Crisis Community stabilization (Project 3.a.ii)
What do we hope to accomplish?
- Connect psychiatric patients who frequently utilize emergency room services to comprehensive, coordinated and ongoing safety net services that diminish the incentive to seek non-emergent care in an emergency room setting
Who is our target population?
- Adults and children who present for behavioral health services with complex needs and challenges of access to ongoing care and a full spectrum of services
How will we do it?
- Embed psychiatric services within the emergency department to identify non-emergent, emergent and chronic users and to provide them with enhanced discharge planning, expedited care planning and follow-up in real-time
- Utilize a Critical Time Intervention Team (CTI) model and cross-disciplinary psychiatric teams to target patients in potentially destabilizing periods of transition
- Link patients to services underpinning unmet needs, including but not limited to:
- Substance abuse services
- Primary care services
- Appointments management assistance
- Prescription adherence support
- Housing providers
- Health insurance assistance
- Navigation, Peer Services and community-based assistance and treatment
- Build and maintain strong relationships with community organizations
NY State Requirements
- Implement a crisis intervention program that, at a minimum, includes outreach, mobile crisis, and intensive crisis services.
- Establish clear linkages with Health Homes, ER and hospital services to develop and implement protocols for diversion of patients from emergency room and inpatient services.
- Establish agreements with the Medicaid Managed Care organizations serving the affected population to provide coverage for the service array under this project.
- Develop written treatment protocols with consensus from participating providers and facilities.
- Include at least one hospital with specialty psychiatric services and crisis-oriented psychiatric services; expansion of access to specialty psychiatric and crisis-oriented services.
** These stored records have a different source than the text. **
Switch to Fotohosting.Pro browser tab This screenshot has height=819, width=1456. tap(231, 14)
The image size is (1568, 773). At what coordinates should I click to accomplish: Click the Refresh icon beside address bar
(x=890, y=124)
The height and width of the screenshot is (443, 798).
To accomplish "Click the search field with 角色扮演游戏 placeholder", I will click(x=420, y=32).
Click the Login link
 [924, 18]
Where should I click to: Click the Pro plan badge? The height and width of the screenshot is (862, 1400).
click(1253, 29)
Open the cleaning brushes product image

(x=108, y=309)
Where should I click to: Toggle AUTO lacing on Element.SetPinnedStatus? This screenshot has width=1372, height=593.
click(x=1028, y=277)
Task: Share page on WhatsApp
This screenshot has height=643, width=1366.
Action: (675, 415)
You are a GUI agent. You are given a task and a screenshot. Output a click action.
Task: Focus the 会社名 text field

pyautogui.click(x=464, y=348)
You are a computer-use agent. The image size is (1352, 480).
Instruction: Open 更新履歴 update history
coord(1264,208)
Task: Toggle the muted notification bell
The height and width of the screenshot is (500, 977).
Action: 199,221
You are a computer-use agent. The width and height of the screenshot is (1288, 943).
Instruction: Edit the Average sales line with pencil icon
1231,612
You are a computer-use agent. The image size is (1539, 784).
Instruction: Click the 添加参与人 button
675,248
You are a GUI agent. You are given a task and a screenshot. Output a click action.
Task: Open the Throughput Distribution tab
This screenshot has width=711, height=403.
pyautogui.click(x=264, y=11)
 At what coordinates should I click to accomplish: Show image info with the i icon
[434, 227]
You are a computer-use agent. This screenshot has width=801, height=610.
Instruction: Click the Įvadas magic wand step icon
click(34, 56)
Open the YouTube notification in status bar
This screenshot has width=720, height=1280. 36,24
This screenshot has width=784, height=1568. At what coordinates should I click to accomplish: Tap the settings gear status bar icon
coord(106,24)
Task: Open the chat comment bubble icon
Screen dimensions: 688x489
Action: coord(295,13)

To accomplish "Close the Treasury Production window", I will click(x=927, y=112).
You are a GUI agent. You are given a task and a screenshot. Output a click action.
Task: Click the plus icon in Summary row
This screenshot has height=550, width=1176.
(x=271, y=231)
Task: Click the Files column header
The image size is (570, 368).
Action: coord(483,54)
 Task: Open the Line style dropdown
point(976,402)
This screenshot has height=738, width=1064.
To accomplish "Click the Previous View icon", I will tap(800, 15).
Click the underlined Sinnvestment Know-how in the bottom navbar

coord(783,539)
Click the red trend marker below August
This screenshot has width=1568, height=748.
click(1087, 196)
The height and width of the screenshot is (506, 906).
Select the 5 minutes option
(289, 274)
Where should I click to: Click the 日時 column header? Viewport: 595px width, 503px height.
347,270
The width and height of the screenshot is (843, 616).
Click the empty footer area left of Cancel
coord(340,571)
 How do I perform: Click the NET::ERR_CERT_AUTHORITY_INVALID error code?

- Expand access to observation unit within hospital outpatient or at an off campus crisis residence for stabilization monitoring services (up to 48 hours).
- Deploy mobile crisis team(s) to provide crisis stabilization services using evidence-based protocols developed by medical staff.
- Ensure that all PPS safety net providers are actively connected EHR systems with local health information exchange/RHIO/SHIN-NY and share health information among clinical partners, including direct exchange (secure messaging), alerts and patient record look up by the end of Demonstration Year (DY) 3.
- Establish central triage service with agreements among participating psychiatrists, mental health, behavioral health, and substance abuse providers.
- Ensure quality committee is established for oversight and surveillance of compliance with protocols and quality of care.
- Use EHRs or other technical platforms to track all patients engaged in this project.
Scale and Speed
Metric: The total number of participating patients receiving crisis stabilization services from participating sites, as determined in the project requirements. A count of crisis stabilization includes all activities for that one patient to help them back on their feet after an episode. A readmission/relapse counts as another instance for that patient.
Commitment: At the completion of Year 3, BH Crisis Stabilization will provide stabilization services to 1,300 patients annually.